Author's Notes: The alien they're talking about is from one of the short stories in the Torchwood Magazine. I can't remember the name now, so I'll have to look for it, but what is told here is mostly what happened, even though the chapter is all by me, of course, so this takes place somewhere in-between the scenes of the story. There was a group of aliens that Torchwood tried to send back home with passing starships and the short story was actually told through the eyes of the one that couldn't tell Jack and Ianto apart. I keep using the prompts as small parts of the plot, so I hope you like how it turned out.

Day Six: Wearing Each Other's Clothes

"Is that strictly necessary?" Ianto asked as he kept up the fight with his suspenders. "This is ridiculous."

"He thinks we're the same person," Jack reasoned as he fiddled uncomfortably with the button of his suit jacket. "We're going to surprise him."

"How does that include swapping clothes?" Ianto asked, exaaperated. "We can just do what we do and it'll be all the same."

Gwen clicked her tongue and, through the sandwich she was currently eating, said, "He heard me calling for Ianto when we were chasing him in the hotel last night, so Ianto has to be the one in the suit, but I just bet that they won't let you in anytime soon."

Ianto's cheeks coloured lightly as he was apparently reminded of the chaos he'd caused and Jack found himself smiling. They'd had the case of aliens that had wandered on Earth by accident and were lost here for two weeks already and they'd already succeeded in sending two of them on their way home, but there was one that kept giving them trouble by hiding himself in a hotel where he only kept in touch with a selected circle of people. They had quickly realised that he thought that Ianto and Jack were the same person - he couldn't tell humans from one another very well and after all, they had the same colouring and were nearly the same height - and they were currently trying to use it as their advantage.

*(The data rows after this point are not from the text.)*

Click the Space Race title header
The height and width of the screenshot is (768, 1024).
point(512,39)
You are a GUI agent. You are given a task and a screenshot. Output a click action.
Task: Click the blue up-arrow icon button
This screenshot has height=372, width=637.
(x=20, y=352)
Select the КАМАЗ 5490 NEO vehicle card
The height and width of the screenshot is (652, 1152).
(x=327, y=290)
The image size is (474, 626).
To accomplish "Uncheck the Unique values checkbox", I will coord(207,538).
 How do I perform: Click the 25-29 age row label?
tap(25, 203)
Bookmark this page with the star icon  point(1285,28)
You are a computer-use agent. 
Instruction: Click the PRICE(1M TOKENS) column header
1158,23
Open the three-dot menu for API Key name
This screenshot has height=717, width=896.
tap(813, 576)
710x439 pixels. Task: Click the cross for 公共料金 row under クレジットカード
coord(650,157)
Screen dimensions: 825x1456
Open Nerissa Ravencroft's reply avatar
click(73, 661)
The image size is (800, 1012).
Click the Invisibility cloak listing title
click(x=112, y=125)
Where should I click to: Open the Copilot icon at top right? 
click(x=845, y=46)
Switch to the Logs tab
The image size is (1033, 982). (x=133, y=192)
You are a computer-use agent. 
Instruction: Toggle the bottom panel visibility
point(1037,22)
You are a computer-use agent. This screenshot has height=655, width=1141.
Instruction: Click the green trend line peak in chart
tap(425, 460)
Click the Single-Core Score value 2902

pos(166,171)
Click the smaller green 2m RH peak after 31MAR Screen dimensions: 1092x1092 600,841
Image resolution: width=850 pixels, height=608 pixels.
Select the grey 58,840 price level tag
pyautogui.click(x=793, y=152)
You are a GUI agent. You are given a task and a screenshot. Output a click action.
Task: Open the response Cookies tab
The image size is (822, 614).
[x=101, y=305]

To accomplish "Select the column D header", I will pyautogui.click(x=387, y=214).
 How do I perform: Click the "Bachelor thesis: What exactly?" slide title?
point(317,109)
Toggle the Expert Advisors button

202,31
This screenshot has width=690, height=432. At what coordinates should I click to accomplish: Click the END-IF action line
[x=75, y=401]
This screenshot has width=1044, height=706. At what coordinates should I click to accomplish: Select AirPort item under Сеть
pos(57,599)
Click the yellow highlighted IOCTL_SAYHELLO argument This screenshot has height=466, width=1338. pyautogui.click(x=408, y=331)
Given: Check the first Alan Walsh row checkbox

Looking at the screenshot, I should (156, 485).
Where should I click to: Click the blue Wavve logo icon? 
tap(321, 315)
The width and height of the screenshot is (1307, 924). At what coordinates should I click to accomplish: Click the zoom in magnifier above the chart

"It wasn't that bad," Ianto said, but his voice was sheepish; the tone he usually used when he couldn't find an excuse for the havoc that Torchwood left in their wake - or rather, couldn't find an excuse that would work in front of the police.

Jack gave a small cry of victory as he finally mastered the tie. "You blew up their restaurant."

"It was an accident!"

"Say that to the smoking crater 'cause the staff won't listen," Gwen put in, then left her place on the sofa with an irritated snort that could only indicate lack of patience and took Ianto's suspenders in her hands, draping them over his shoulders and buttoning them up. "See? That's how it's done."

Ianto shot her a grateful smile, then frowned as he stared down at his trousers - his for the moment, anyway. "They're still too big." He experimentally pulled at one of the suspenders and let it snap back into place and the Captain cringed. It was uncomfortable enough being dressed in Ianto's suit - which was, logically - too small and an inch too long and completely alien to his skin, especially with the dark blue dress shirt, the jacket and the black Burberry coat over it. Uncomfortable enough, indeed, even without Ianto violating his clothes. "Jack, these things are useless."

Jack threw a belt at him and then watched Ianto put on the coat. It didn't look as weird as Jack had thought it might; he didn't look like an actual Captain but mostly like a war hero and, combined with the rest of Jack's clothes, it suited him well.

Talking of suits... Jack looked down at his own attire and gave a long-suffering sigh.

"It looks good on you," Ianto said, eyeing Jack up and down. "And once you get used to it, it's really not as uncomfortable as it might feel right now.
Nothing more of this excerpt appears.